Wegen der Sparrunden des Kantons und einer fehlerhaften Tarifstruktur droht dem Inselspital möglicherweise ein Leistungsabbau. Besonders unter Druck geraten Service-public-Leistungen wie die Kinderklinik.

Kindermedizin ist aufwendig und teuer: Am Inselspital Bern wird der chronisch defizitäre Bereich querfinanziert.
Kindermedizin ist aufwendig und teuer: Am Inselspital Bern wird der chronisch defizitäre Bereich querfinanziert.
Keystone

Seit 2012 herrscht unter den Schweizer Spitälern Wettbewerb. Fast genauso lange wird über die Finanzierung der Service-public-Leistungen am Berner Inselspital diskutiert – also über jene Angebote, die nicht oder nur ungenügend durch die Krankenkassen abgegolten, aber vom Kanton verlangt werden.

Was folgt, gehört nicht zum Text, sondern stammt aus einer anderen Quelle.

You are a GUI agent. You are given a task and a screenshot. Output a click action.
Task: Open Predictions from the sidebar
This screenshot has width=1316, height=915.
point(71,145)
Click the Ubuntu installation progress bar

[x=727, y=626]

Die Sparrunde 2013 des Kantons hat die Situation zusätzlich verschärft. Jetzt schlägt Joseph Rohrer, der Präsident des Verwaltungsrats der Insel-Gruppe, Alarm: Die Finanzierung solcher Leistungen gerate zunehmend unter Druck. «Aufgrund der schwierigen Tarifverhandlungen mit den Krankenkassen rechnen wir in den kommenden Jahren mit sinkenden Erträgen», sagt Rohrer.